> [Problem to work on]:
For the entries below, return the line holding "Image resolution: width=500" together with all lines after it, unchanged, and leave every picture out.

(Stored entries)
§ §
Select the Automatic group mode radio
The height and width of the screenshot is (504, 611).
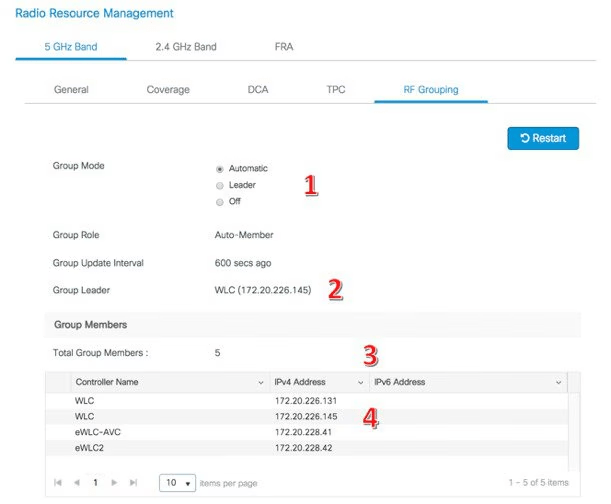click(x=220, y=169)
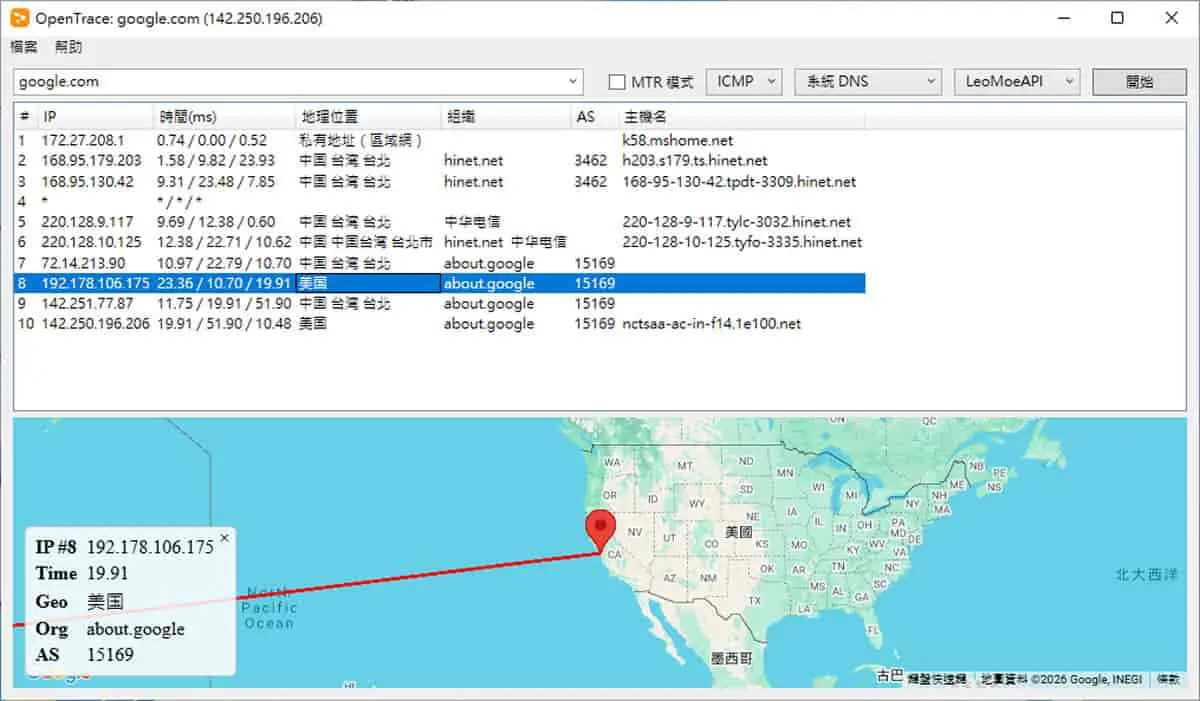1200x701 pixels.
Task: Click into the google.com target input field
Action: point(290,82)
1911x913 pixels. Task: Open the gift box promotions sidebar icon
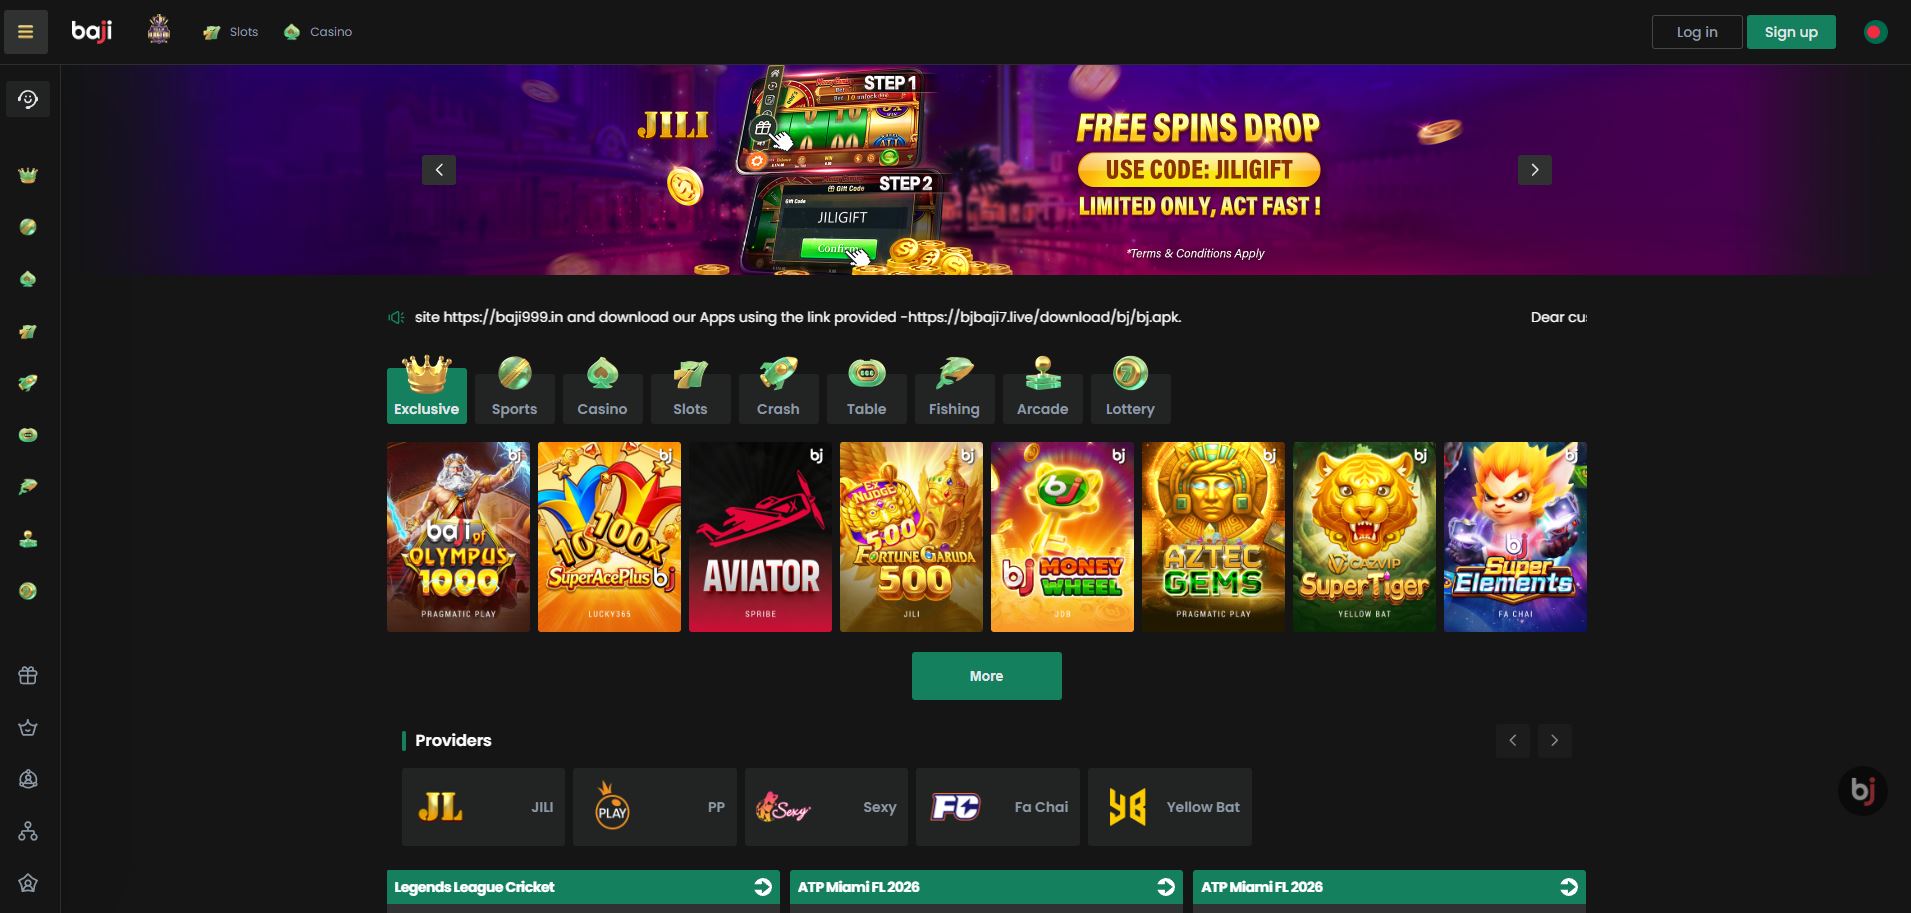click(x=28, y=676)
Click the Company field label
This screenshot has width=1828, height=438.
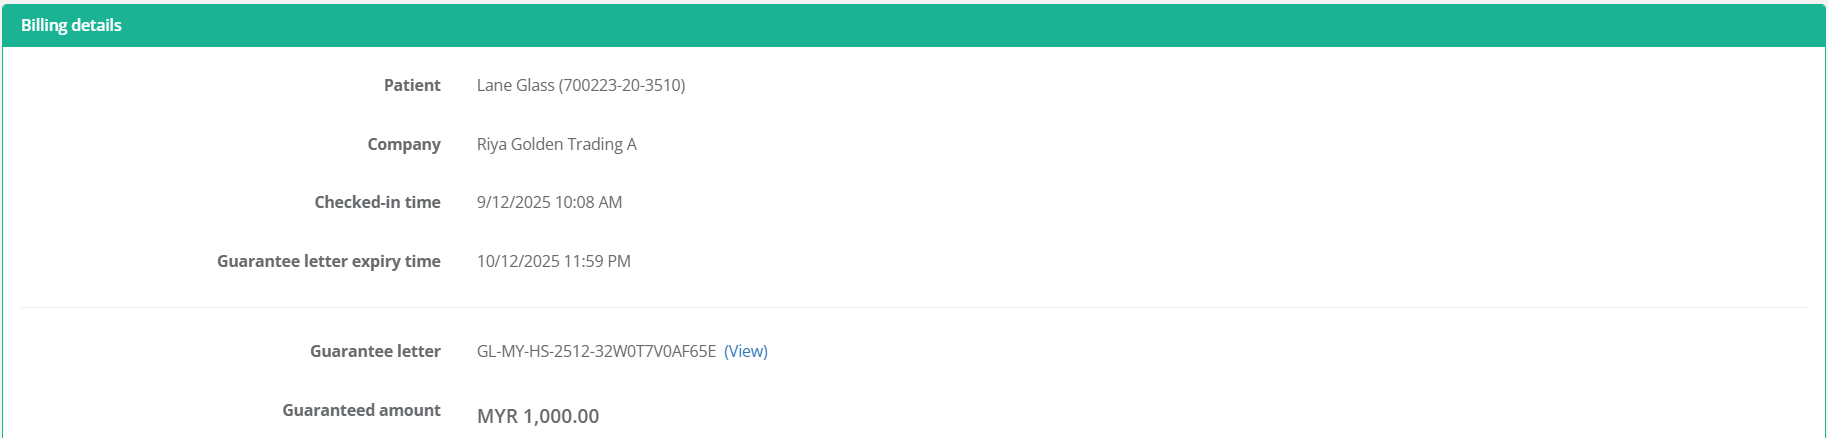[404, 144]

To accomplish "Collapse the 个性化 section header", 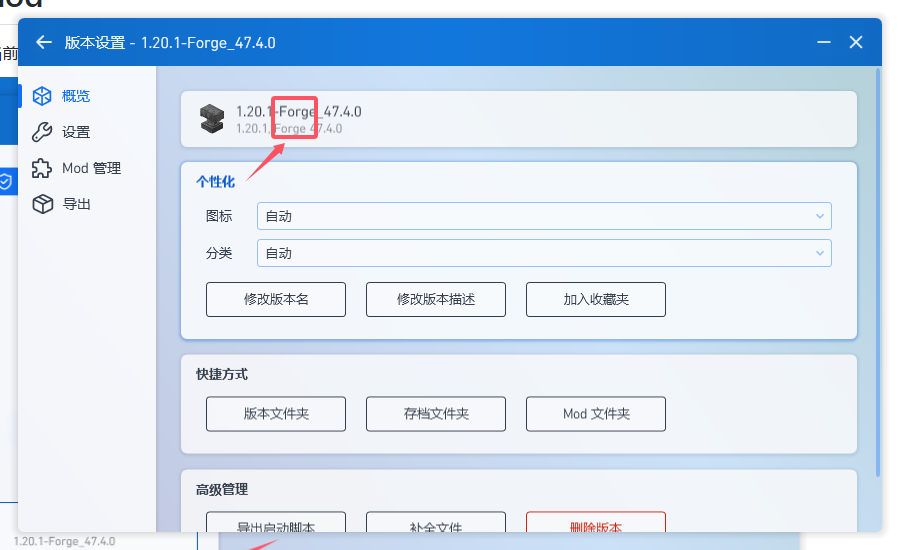I will pyautogui.click(x=215, y=181).
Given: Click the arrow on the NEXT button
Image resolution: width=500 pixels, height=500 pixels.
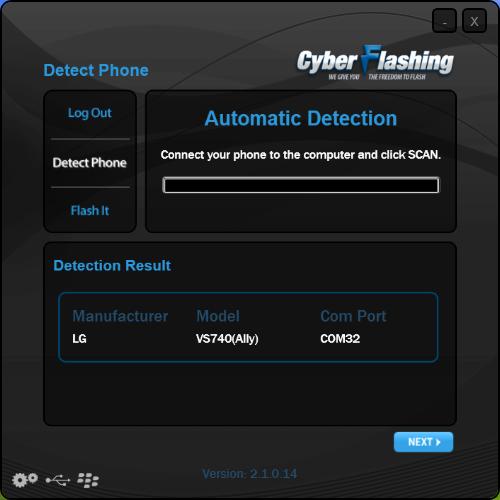Looking at the screenshot, I should click(438, 442).
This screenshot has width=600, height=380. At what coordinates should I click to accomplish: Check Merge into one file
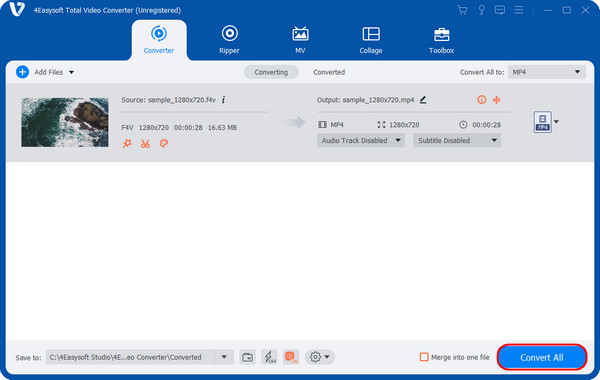[x=424, y=357]
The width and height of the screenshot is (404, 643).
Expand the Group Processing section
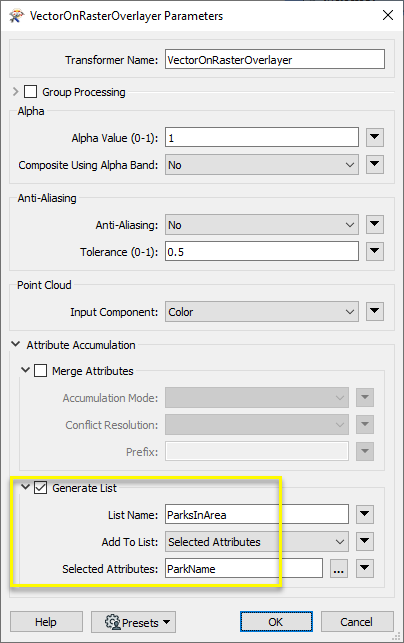pos(16,91)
§ §
> [Reply]:
Image resolution: width=500 pixels, height=500 pixels.
Looking at the screenshot, I should click(438, 442).
This screenshot has width=600, height=380. At what coordinates should I click to accomplish: Check Merge into one file
[x=424, y=357]
The width and height of the screenshot is (404, 643).
Expand the Group Processing section
pos(16,91)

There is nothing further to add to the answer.